In common parlance, precision and accuracy are virtually synonymous and used almost interchangeably. But to a statistician, they have very distinct meanings.
The classic illustration:
An archer who is able to release a quiver of arrows and have each arrow hit in virtually the same place each time could be described as very precise. But if the spot where those arrows converge is an outer ring, you might question that archer’s accuracy.
Similarly, if a quiver of arrows consistently lands around the bulls-eye, but never actually hits the center, you might describe that archer as accurate, but not very precise.
So is it better be precise, or to be accurate?
A false choice, you might argue. Both are good. They are better together. And in most circumstances, we’d be hard-pressed to disagree. But from an Agile perspective, we would suggest that precision is, well, overrated.
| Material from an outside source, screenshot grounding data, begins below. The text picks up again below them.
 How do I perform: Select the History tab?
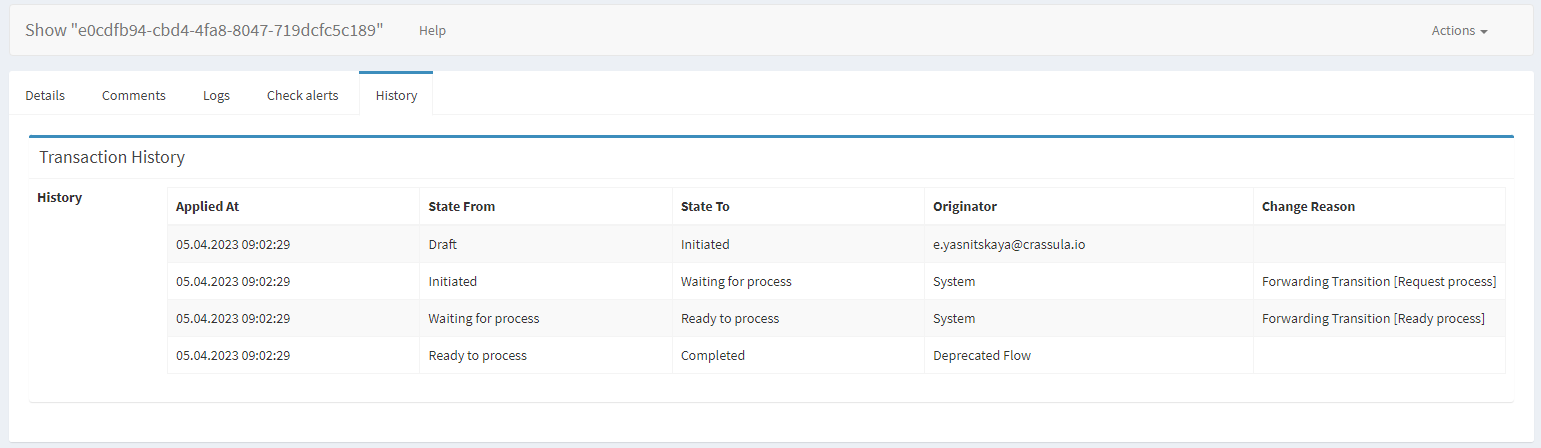click(x=396, y=96)
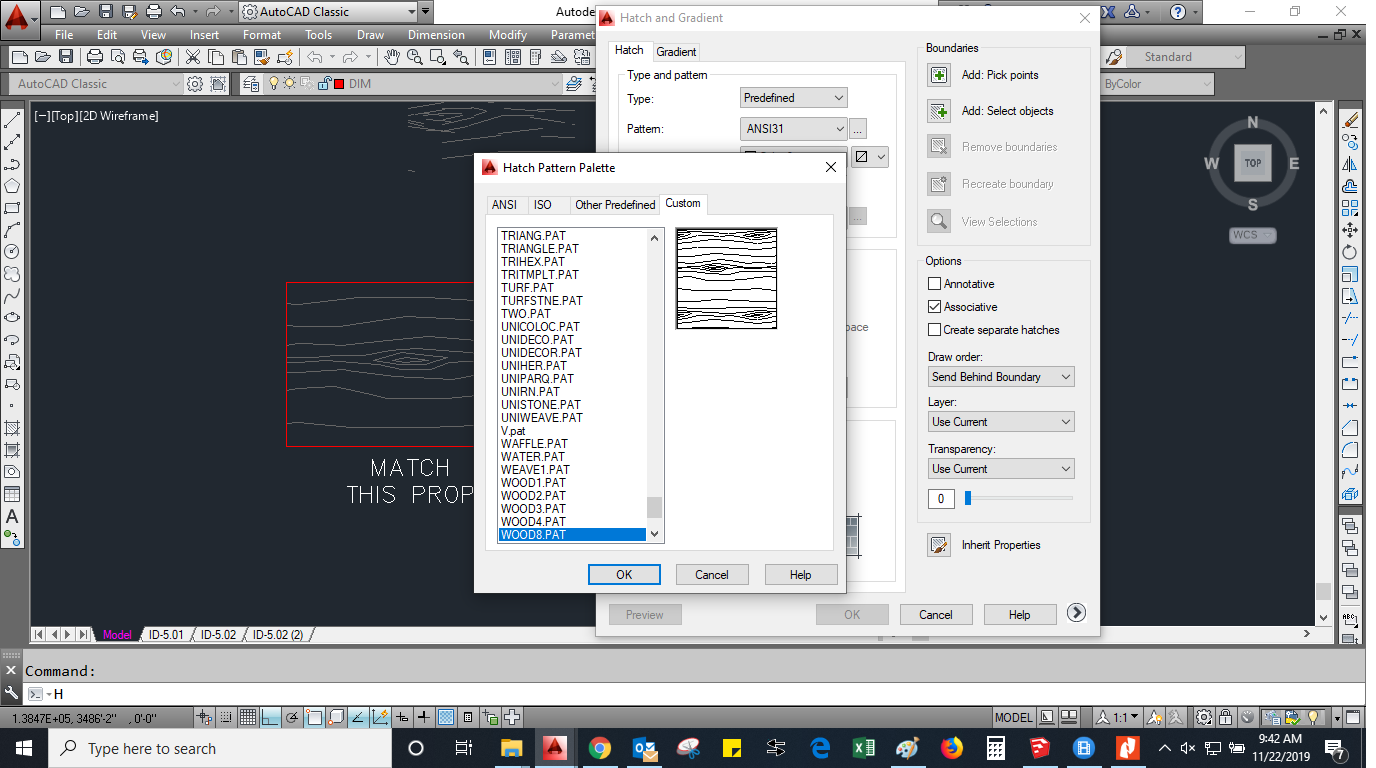The image size is (1376, 768).
Task: Confirm pattern selection with the palette OK button
Action: click(624, 574)
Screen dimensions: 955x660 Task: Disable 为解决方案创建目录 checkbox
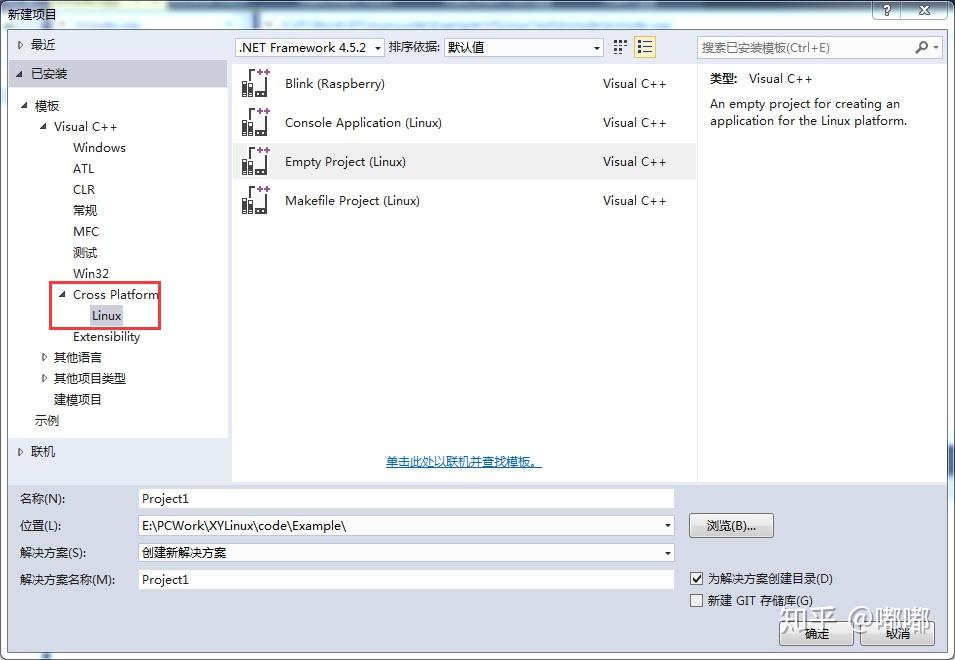pyautogui.click(x=697, y=579)
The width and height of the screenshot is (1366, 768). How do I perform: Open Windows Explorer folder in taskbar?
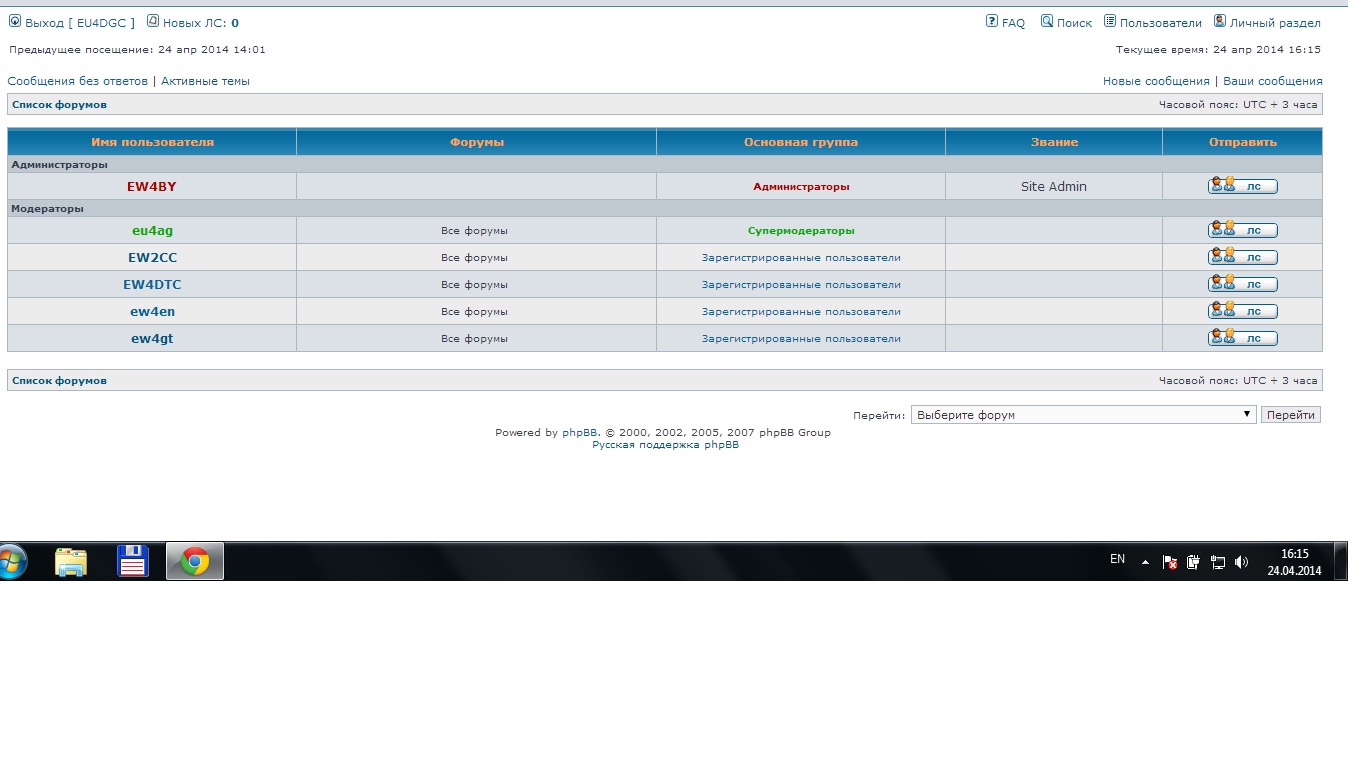coord(71,561)
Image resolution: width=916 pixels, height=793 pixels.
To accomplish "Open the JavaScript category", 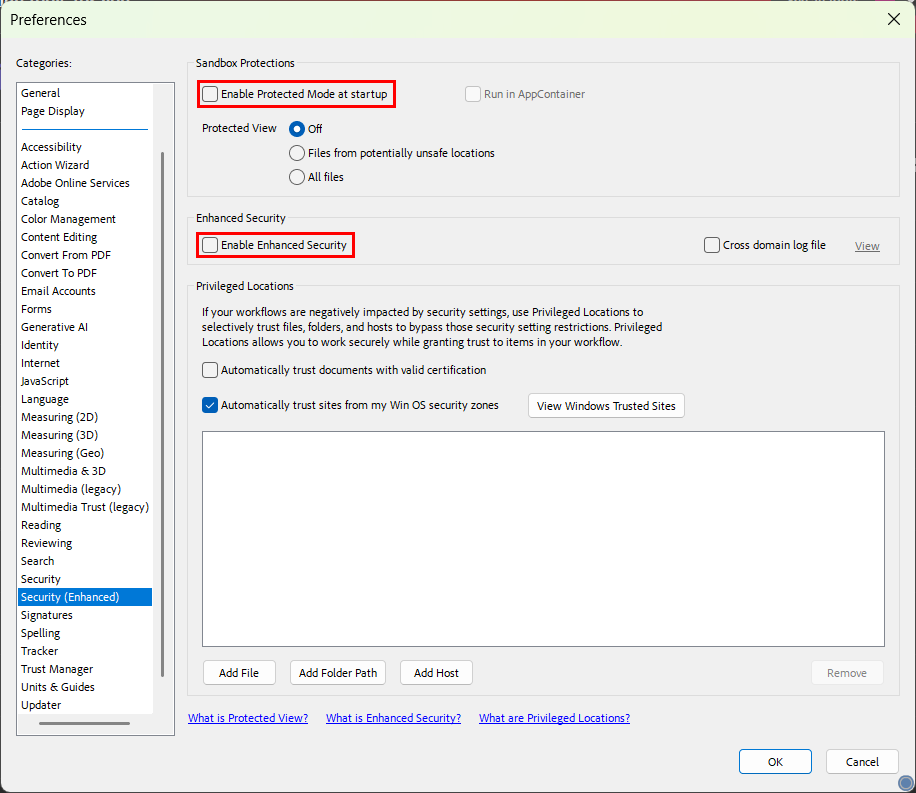I will pos(45,381).
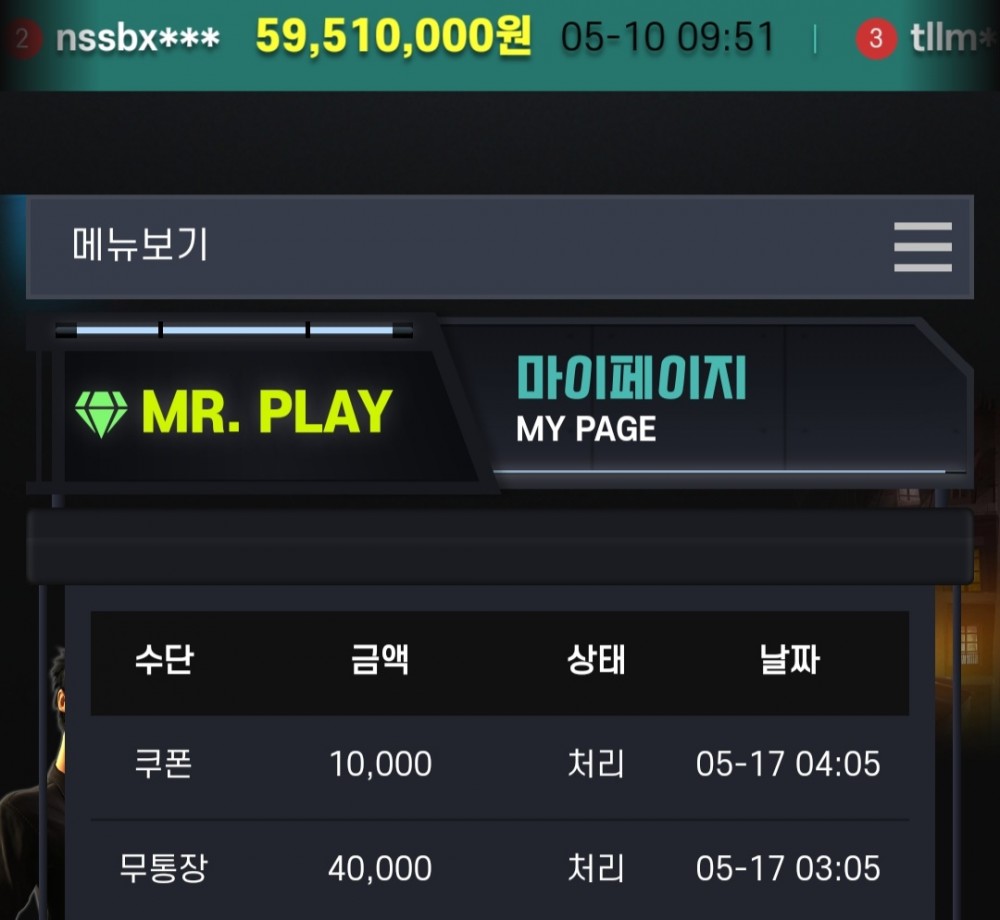
Task: Click the red rank 3 badge
Action: coord(876,39)
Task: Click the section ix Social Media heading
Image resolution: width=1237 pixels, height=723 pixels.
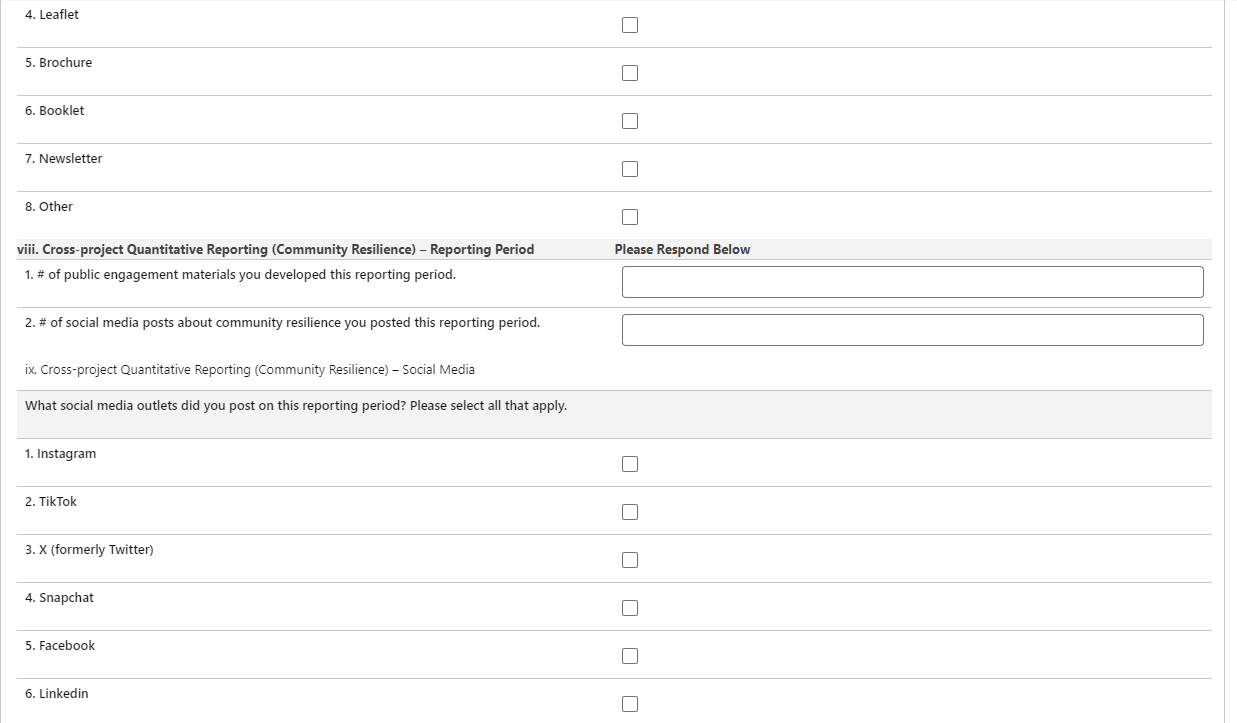Action: coord(250,370)
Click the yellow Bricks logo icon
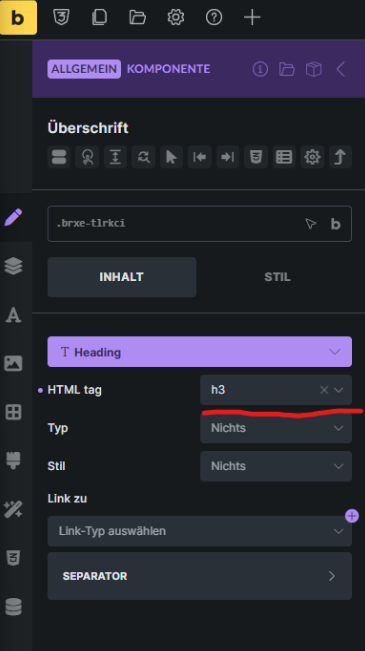Screen dimensions: 365x651 click(18, 17)
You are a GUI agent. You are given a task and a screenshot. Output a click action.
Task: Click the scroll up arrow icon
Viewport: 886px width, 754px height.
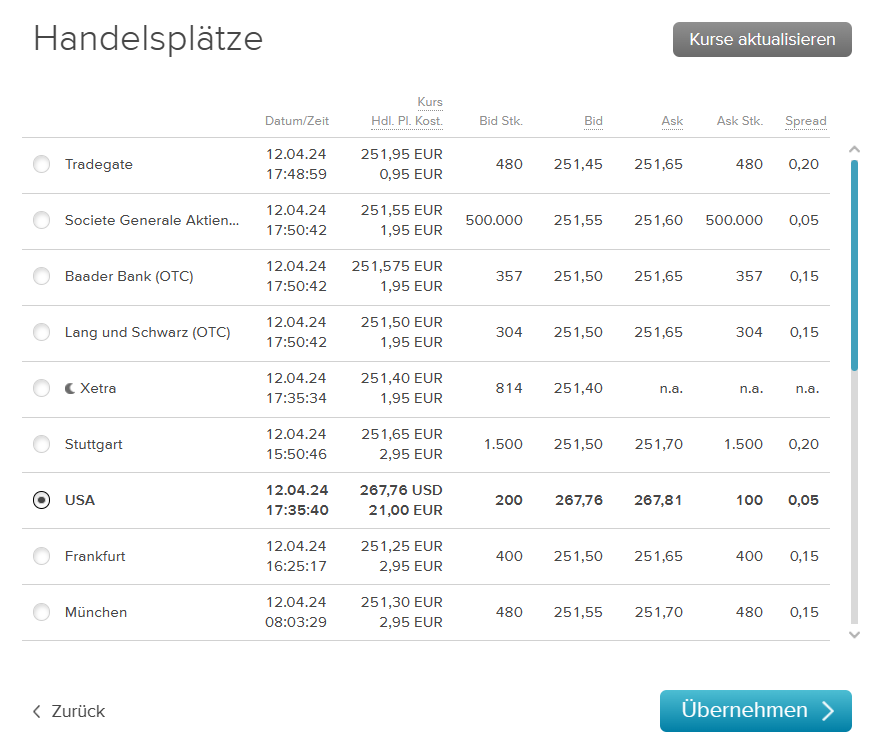click(x=854, y=150)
Firstly, though, let’s give precision its props. Undeniably, in experimental circles, where the ability to replicate an experiment and get the same results each time is at a premium, precision is paramount. Without precision, there would be no advancing scientific theory and virtually no ability to define scientific “truths.”
In the world of market research, precision (when coupled with accuracy) is generally a good thing as well. The value of replicable findings that provide a complete, finely-tuned picture of an entire marketplace is hard to dispute. Particularly if time is not an issue. Or budget. Or if you operate in a market that is stable and determined to remain so.
None of our clients, however, operates in what anyone would describe as static markets. Upheaval and disruption, usually resulting from rapid advancements in technology and digitization, are the norm.
The need for consistency over time diminishes as the need to act immediately increases. Of course, that action must be the right action, in the right direction, toward the right goal. But immediacy and decisiveness become key. The bias shifts toward accurate action, rather than patient precision.
Which is where Agile Research diverges from conventional. Too much time continues to be spent in our industry designing exhaustive surveys, over-engineering sampling schemes, shooting for completion rates that are far in excess of what a marketers need to accurately determine a course of action.
The larger the sample, the better the study, goes the thinking. The more robust the numbers the more reliable the findings. The design of too much research—particularly quantitative research—falls prey to this notion, something we refer to as “the illusion of precision.”
Agility demands accuracy over precision. Pinpointing the right audience, isolating the right issue, determining the right action, of course. But keeping precision in perspective.
Given the volatility facing marketers today, actionable accuracy trumps replicable precision, every time.